• YOUR TASK: Format the lines from the one containing "Click the layer color swatch" through the one containing "I will 152,98.", inclusive, as a JSON list of strings with one string per line, skipping blank lines.
:: RECORD EXTRACTS
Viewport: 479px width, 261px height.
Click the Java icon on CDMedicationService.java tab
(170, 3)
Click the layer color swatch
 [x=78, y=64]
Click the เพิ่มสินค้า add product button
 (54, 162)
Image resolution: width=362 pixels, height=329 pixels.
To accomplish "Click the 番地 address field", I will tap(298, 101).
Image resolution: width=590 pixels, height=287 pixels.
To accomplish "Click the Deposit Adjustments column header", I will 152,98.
::::
:: RECORD EXTRACTS
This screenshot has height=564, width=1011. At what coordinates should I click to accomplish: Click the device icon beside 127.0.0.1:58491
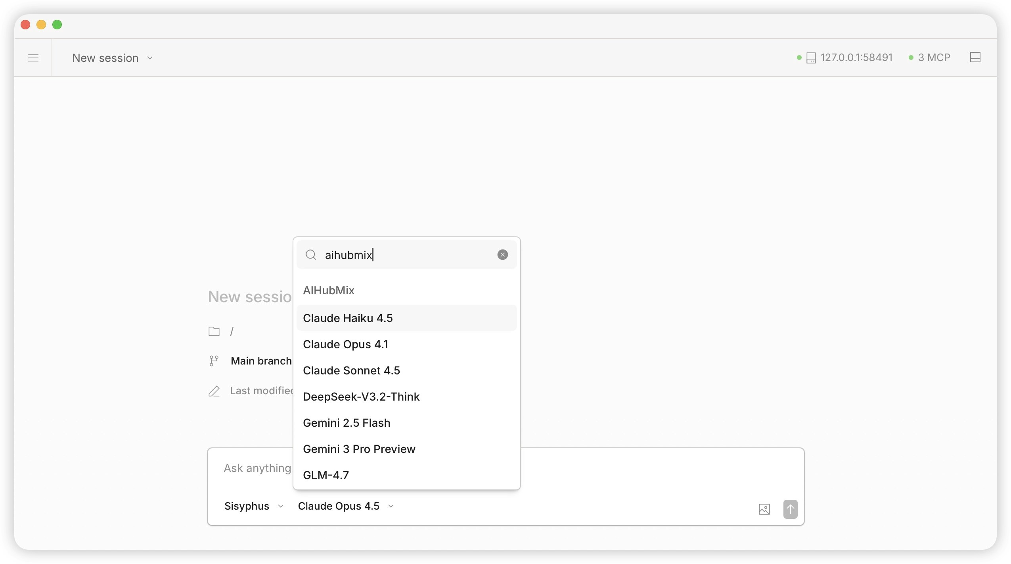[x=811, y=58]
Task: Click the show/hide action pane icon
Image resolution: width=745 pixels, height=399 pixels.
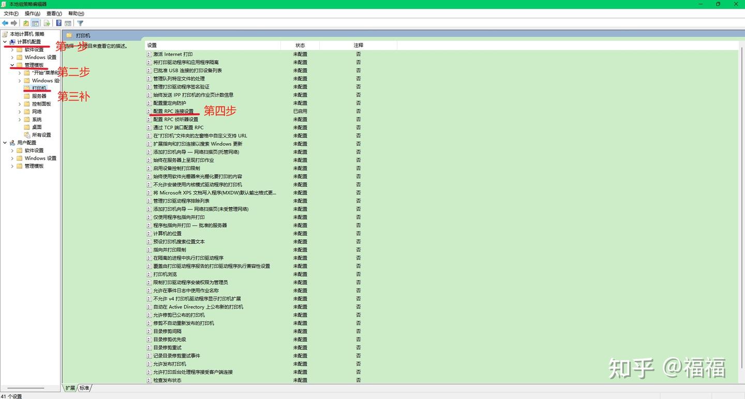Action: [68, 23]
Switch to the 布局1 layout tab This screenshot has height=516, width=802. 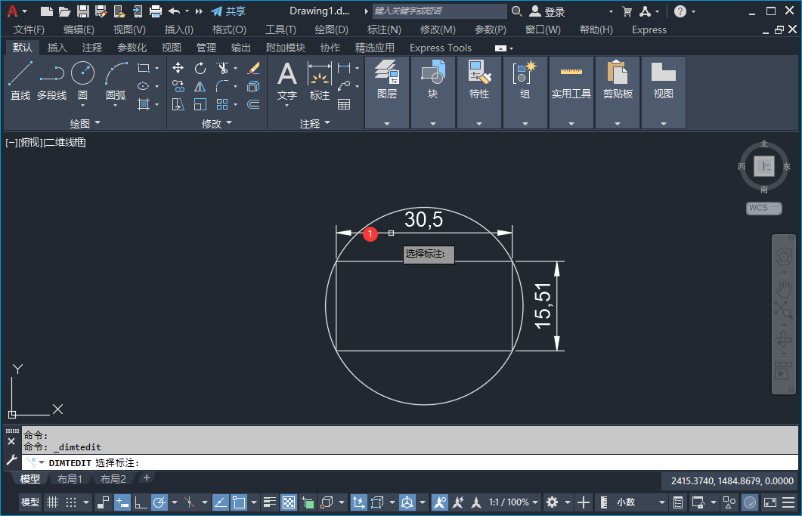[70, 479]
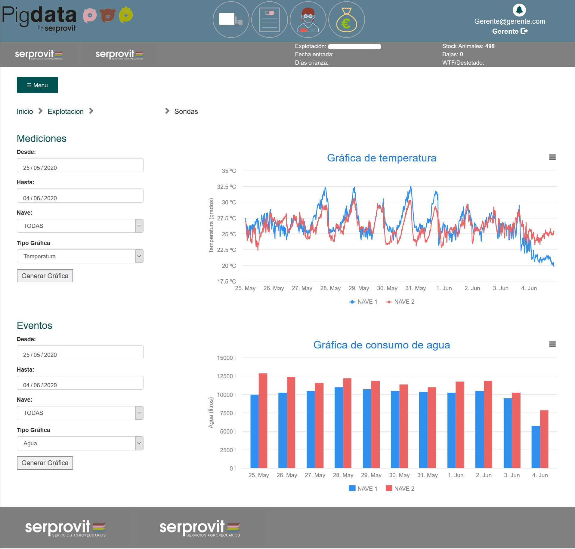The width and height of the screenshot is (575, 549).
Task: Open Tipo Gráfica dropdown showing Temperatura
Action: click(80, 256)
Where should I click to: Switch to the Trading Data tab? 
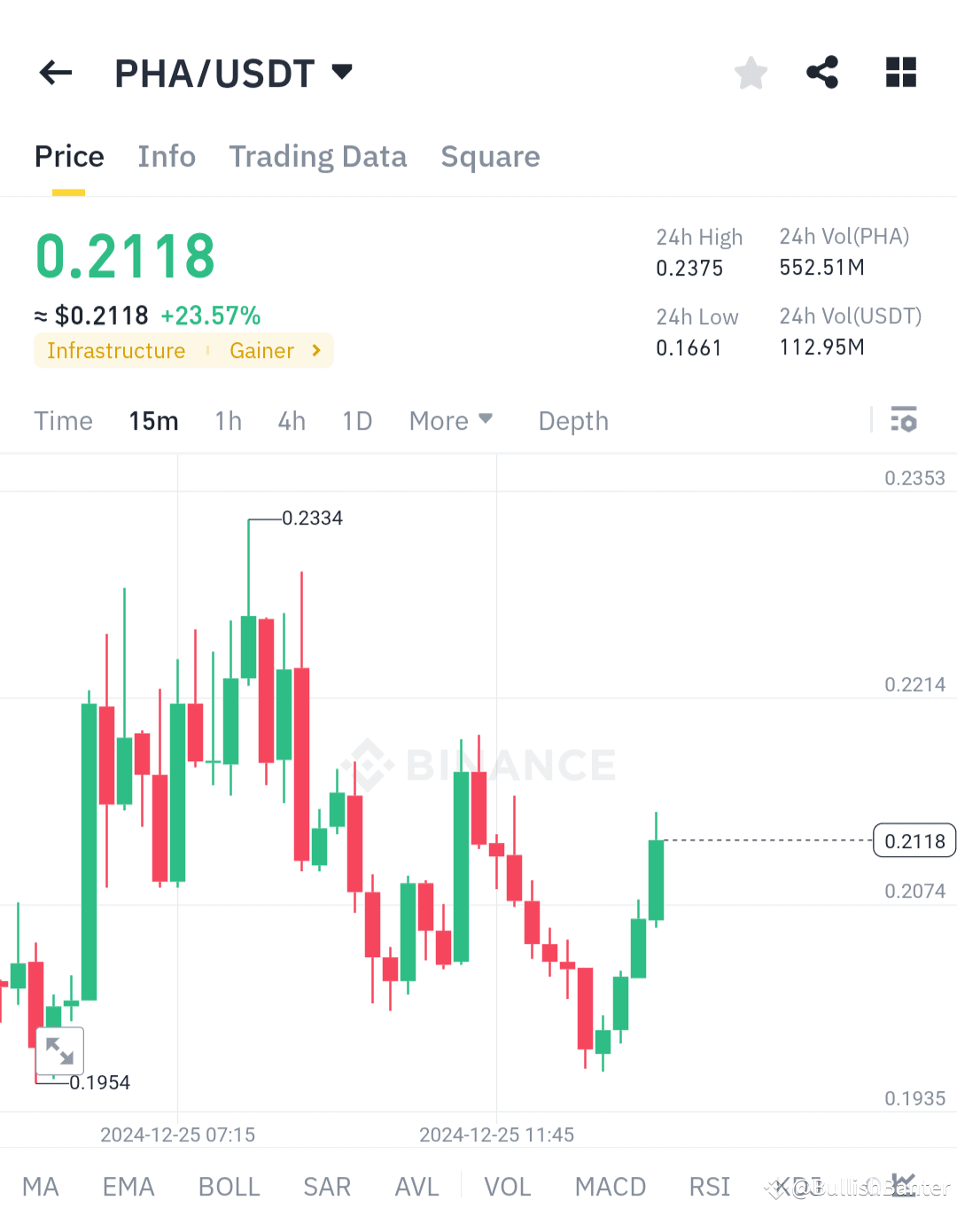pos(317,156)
::::
:: RECORD EXTRACTS
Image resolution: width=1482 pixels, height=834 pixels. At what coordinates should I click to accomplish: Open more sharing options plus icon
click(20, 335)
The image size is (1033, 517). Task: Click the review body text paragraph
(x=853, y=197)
::::
• RESPONSE:
[
  "Click the layer color swatch",
  " [x=78, y=64]",
  "Click the เพิ่มสินค้า add product button",
  " (54, 162)",
  "Image resolution: width=362 pixels, height=329 pixels.",
  "To accomplish \"Click the 番地 address field\", I will tap(298, 101).",
  "Image resolution: width=590 pixels, height=287 pixels.",
  "To accomplish \"Click the Deposit Adjustments column header\", I will 152,98."
]